Our Legal Advocacy Director Ron Fein and Harvard Law Professor John C. Coates IV are featured today in Newsweek, in a piece titled “Corporations Are Perverting the Notion of Free Speech.”

So here’s what we do know: Corporations—and their lawyers—are trying to take over the First Amendment, and they’re doing so more now than ever.

Coates and Fein write, “Many people are familiar with the Supreme Court’s 2010 Citizens United decision, which held that corporations have a First Amendment right to spend unlimited amounts of money to influence elections.”

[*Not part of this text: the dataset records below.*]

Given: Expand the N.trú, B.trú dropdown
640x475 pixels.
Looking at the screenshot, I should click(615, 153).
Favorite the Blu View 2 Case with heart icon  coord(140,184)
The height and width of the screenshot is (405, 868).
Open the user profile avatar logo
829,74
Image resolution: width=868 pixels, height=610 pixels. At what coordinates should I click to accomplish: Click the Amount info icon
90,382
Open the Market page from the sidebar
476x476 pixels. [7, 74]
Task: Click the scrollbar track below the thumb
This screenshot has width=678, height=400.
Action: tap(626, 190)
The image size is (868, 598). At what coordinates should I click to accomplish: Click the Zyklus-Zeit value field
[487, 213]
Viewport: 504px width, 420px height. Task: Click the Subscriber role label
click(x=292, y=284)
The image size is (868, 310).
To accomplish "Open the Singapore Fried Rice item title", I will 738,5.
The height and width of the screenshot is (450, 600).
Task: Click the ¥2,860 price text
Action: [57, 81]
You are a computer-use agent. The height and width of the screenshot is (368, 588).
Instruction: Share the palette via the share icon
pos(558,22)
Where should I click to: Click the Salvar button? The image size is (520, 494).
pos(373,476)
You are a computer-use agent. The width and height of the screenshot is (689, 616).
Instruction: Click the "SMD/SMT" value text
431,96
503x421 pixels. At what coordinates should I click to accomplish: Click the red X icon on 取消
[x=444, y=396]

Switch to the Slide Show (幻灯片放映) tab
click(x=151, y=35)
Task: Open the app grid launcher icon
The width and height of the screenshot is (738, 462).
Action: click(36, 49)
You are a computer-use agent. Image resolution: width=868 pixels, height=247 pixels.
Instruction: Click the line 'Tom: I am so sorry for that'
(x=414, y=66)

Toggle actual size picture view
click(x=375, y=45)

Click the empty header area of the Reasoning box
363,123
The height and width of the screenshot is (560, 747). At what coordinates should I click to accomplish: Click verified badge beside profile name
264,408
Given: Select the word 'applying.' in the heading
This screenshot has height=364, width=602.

“In the past two months, corporations have argued that they have a First Amendment right to block laws requiring labels to disclose added sugars in San Francisco, cellphone radiation risks in Berkeley, California andgenetically engineered ingredients in Vermont. In September, a franchising trade group will argue that Seattle’s minimum wage law violates (somehow) the First Amendment rights of multinationals like McDonald’s. In one federal court, Arkansas is fighting to defend a ban on private surveillance firms using digital license plate scanners to record the movements of drivers on the state’s roads. Another appellate court is weighing whether to revise its earlier ruling that a law requiring publicly traded corporations to report whether their products are made from conflict minerals violates these companies’ freedom of speech.

This latest wave of corporate litigation is aimed directly at the Supreme Court.”